[Task to carry out] Count how many lines of the data include "computer". The answer is that number and nothing else.

Excerpts from a dataset:
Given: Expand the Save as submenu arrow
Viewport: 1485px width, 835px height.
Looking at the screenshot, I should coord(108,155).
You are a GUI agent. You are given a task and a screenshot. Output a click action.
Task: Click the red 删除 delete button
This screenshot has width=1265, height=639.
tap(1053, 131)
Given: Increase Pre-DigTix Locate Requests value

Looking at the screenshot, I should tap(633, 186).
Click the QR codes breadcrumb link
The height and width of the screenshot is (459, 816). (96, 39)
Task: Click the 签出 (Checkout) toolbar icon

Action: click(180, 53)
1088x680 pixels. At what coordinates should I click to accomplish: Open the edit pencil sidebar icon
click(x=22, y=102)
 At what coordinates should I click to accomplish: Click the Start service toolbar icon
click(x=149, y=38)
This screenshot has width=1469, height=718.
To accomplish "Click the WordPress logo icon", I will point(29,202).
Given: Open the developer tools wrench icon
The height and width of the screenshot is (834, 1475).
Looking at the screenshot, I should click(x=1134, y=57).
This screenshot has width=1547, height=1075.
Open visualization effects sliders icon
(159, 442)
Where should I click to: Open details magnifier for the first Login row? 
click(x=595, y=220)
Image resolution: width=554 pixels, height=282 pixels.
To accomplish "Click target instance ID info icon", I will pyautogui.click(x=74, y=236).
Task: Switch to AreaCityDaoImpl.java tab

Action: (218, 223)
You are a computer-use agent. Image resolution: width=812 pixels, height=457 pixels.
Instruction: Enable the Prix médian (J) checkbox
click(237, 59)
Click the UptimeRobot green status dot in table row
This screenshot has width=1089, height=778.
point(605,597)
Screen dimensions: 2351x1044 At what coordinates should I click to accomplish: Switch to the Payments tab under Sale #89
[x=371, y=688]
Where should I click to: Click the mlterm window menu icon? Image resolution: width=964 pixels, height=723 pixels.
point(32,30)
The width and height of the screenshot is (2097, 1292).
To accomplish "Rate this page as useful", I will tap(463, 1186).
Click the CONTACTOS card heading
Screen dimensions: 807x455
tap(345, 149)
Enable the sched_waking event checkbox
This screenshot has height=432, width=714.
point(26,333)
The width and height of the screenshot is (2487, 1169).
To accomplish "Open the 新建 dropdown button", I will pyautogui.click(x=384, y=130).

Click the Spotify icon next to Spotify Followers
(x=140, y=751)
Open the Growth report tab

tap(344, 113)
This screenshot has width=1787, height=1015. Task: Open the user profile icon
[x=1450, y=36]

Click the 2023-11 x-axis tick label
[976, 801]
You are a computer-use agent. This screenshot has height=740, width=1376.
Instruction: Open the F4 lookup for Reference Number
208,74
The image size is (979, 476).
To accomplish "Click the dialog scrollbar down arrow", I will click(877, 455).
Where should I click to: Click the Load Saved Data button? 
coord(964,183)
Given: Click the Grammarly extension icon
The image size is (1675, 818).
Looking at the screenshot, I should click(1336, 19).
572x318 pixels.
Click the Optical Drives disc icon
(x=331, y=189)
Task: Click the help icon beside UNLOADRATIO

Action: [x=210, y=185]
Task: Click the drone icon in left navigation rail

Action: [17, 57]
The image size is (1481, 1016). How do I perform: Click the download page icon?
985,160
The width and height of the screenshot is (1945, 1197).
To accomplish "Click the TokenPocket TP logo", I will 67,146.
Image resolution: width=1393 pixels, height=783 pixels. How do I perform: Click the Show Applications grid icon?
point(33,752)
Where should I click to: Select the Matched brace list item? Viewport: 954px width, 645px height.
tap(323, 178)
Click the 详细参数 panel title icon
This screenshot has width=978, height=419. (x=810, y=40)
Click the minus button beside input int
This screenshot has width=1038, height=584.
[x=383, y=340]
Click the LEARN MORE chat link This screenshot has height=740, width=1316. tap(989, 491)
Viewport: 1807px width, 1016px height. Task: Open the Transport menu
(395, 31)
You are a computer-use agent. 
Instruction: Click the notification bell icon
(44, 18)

[Exercise result] 3